Aussi estimez-vous avec sagesse qu'il convient aux clercs, et surtout, je pense, aux devoirs des ministres sacrés, d'éviter les festins à l'extérieur, ou bien pour que vous soyez vous-mêmes hospitaliers aux voyageurs ou bien pour que, grâce à cette précaution, il n'y ait aucune occasion de déshonneur. Le fait est que les festins à l'extérieur comportent des servitudes, d'autre part ils révèlent aussi la convoitise de la bonne chère. Des bavardages aussi s'y glissent fréquemment, sur le monde et les plaisirs; fermer les oreilles, tu ne le peux; quant à les interdire, c'est, juge-t-on, de l'orgueil.
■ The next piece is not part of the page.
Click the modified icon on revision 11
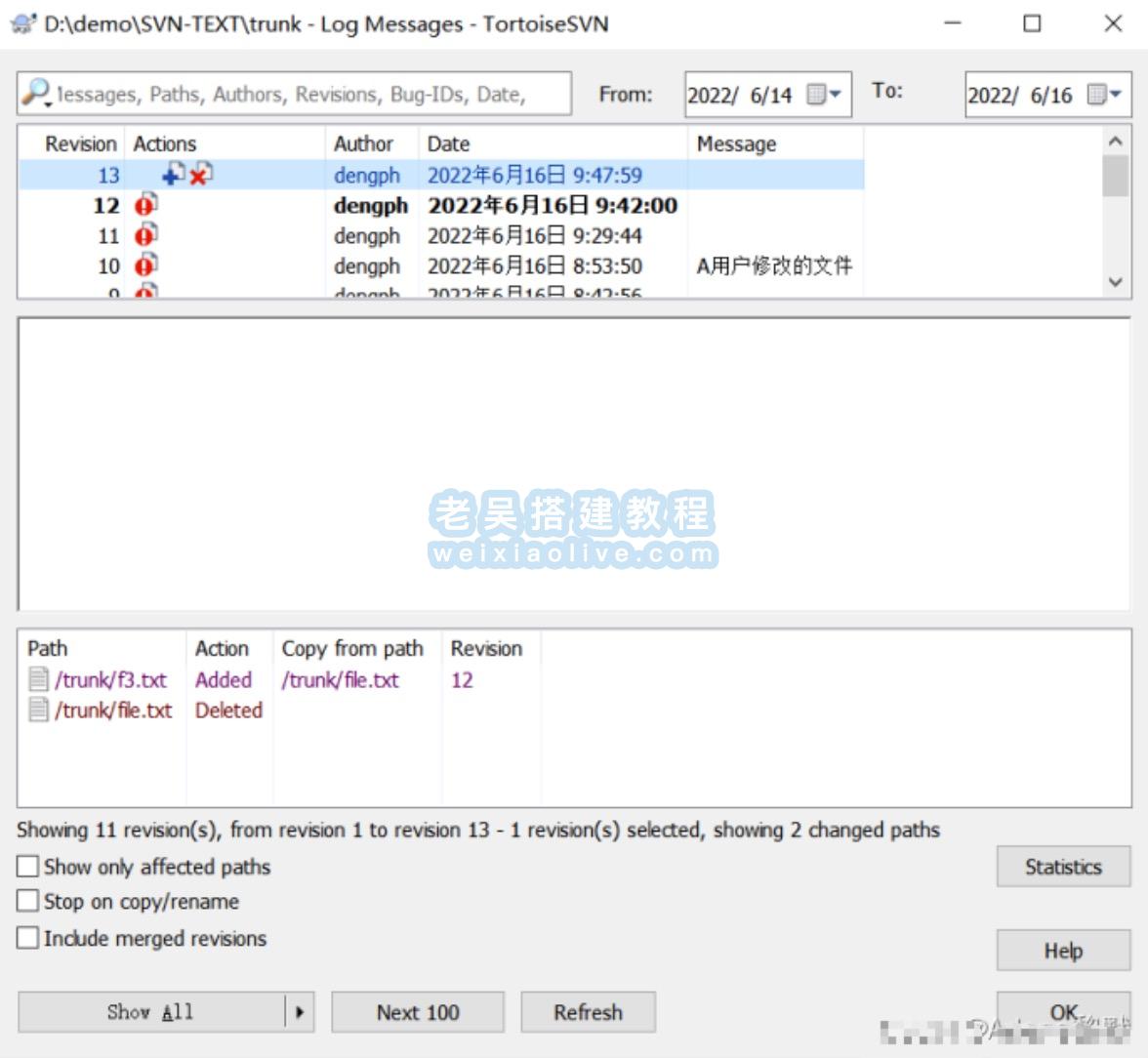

Les coupes s'y glissent, même indépendamment de la volonté; mieux vaut, pour ta maison, refuser une fois pour toutes, que, pour celle d'autrui, refuser fréquemment; et en admettant que tu te lèves de table sain d'esprit, cependant ta présence ne doit pas être condamnée du fait de l'insolence d'autrui.

Il n'est pas besoin que les jeunes aillent dans les maisons des veuves et des vierges, si ce n'est pour les visiter; et ce avec les anciens, c'est-à-dire avec l'évêque, ou bien, s'il y a un motif suffisamment grave, avec les prêtres. Quelle nécessité y a-t-il que nous donnions aux gens du monde matière à dénigrement? Quel besoin y a-t-il que ces visites aussi, par leur fréquence, prennent de l'importance? Qu'arrivera-t-il si d'aventure quelqu'une de ces femmes succombe? Pourquoi encourir l'odieux de la chute d'autrui? Combien d'hommes, même forts, la séduction féminine a-t-elle surpris? Combien, sans donner matière à une faute, l'ont donnée au soupçon?

Pourquoi ne pas consacrer à la lecture ces moments où l'église te laisse libre? Pourquoi ne pas revenir voir le Christ? parler au Christ? écoutez le Christ? Nous lui parlons quand nous prions, nous l'écoutons quand nous lisons les paroles divines. Qu'avons-nous à faire avec les maisons d'autrui? Il n'est qu'une seule maison qui rassemble tous les hommes; qu'ils viennent plutôt vers nous, ceux-là qui nous recherchent. Qu'avons-nous à faire avec les bavardages? Nous avons reçu mission de nous acquitter d'un ministère aux autels du Christ et non pas d'un hommage aux hommes.

Il convient d'être humbles, il convient d'être doux, calmes, sérieux, patients, d'observer la mesure en toutes choses, afin que, soit le visage silencieux, soit la parole révèlent qu'il n'existe aucun défaut dans le caractère.